Il hocha la tête et se dirigea vers Tomy, un nœud dans l’estomac. La dernière fois qu’il s’était senti aussi stressé, c’était lorsqu’il avait passé son diplôme. Tomy se releva à son approche et l’attira dans une courte accolade pour le saluer avant de lui indiquer le second pouf pour qu’il s’installe à son tour.
— Trois minutes de plus et tu étais en retard !
— Eh, on a pas tous un engin passe-partout, certains sont obligés de faire la queue !
— Ouch, c’était une attaque personnelle ça.
Tomy grimaçait faussement, une main posée sur le cœur de façon dramatique. Malo sourit. Il l’avait cherché. La serveuse qui avait accueilli Malo plus tôt passa prendre leur commande et un silence gêné s’installa. Tout à coup, dans cette ambiance plus intimiste, discuter semblait bien plus difficile que les semaines précédentes entre les klaxons et les moteurs de véhicules. Où était-ce peut-être le fait de se connaître sans que ce ne soit vraiment le cas.
— Je peux te poser une question ? Malo se lança. Ils étaient là pour discuter pas pour se regarder dans le blanc des yeux.
— Bien-sûr.
— Pourquoi tu as arrêté les vidéos ? Je veux dire, tu avais l’air de t’éclater à filmer tes aventures sur la route et avec ton groupe.

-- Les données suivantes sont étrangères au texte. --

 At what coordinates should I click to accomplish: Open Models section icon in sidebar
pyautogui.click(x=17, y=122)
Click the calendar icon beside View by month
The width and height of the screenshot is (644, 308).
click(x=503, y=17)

— C’est vrai, je m’amusais énormément. Mais ça me prenait beaucoup de temps et même si j’avais une certaine visibilité sur les réseaux, je ne touchais pas grand chose sur mon investissement donc j’ai commencé à travailler en parallèle et le boulot à grignoter chaque minutes que je voulais garder pour les vidéos et j’ai finalement complètement arrêté.
— Je comprends, ça ne te manque pas des fois ?
— Si, tout le temps. J’aimerai m’y remettre maintenant que j’ai une situation stable mais qui voudrait regarder les vidéos d’un motard presque trentenaire ?
— Moi je les regarderais.
Un sourire illumina le regard ambré de Tomy. Malo avait toujours été investi dans ses vidéos, il commentait toujours, partageait à ses amis et en story. C’était l’abonné modèle, curieux dans le bon sens du terme. Il glanait des informations sur les motos, le permis et l’équipement.
— Et moi, je peux te poser une question ?
— Evidemment !
— C’est un peu délicat et, même si je veux savoir, tu n’es pas obligé de répondre, mais je voulais savoir pourquoi tu avais cessé de me parler du jour au lendemain sans même une explication. Je t’avoues que je me suis vraiment posé beaucoup de questions et je n’ai jamais compris.
Le sourire de Malo s’affaissa quelque peu. Il s’attendait à cette question bien-sûr, mais pas si tôt dans la conversation.
— C’est compliqué à dire sans que ça ne paraisse ridicule… Ma mère est tombée sur notre conversation et elle l’a très mal pris. Pour elle, je me mettais en danger en discutant avec quelqu’un que je ne connaissais pas et surtout parce que j’étais mineur et pas toi. Elle a reconnu que nos conversations n’avaient rien de mal, tu n’étais pas un vilain monsieur en train d’essayer de m’attirer dans ton lit. Mais tu restais un gars de vingt ans passés et moi un gamin de dix-sept ans qui “n’a pas conscience des dangers du monde”. Donc j’ai été puni pendant deux mois et j’ai eu interdiction de te contacter.
— Je la comprends au fond. J’aurai pu te recontacter aussi, plus tard. Mais je ne savais pas trop quoi dire.
— Moi non plus.
Un nouveau silence prit place. Mais celui-ci n’avait pas le même goût que le précédent. C’était un silence nécessaire, pour assimiler ce qui venait d’être avoué.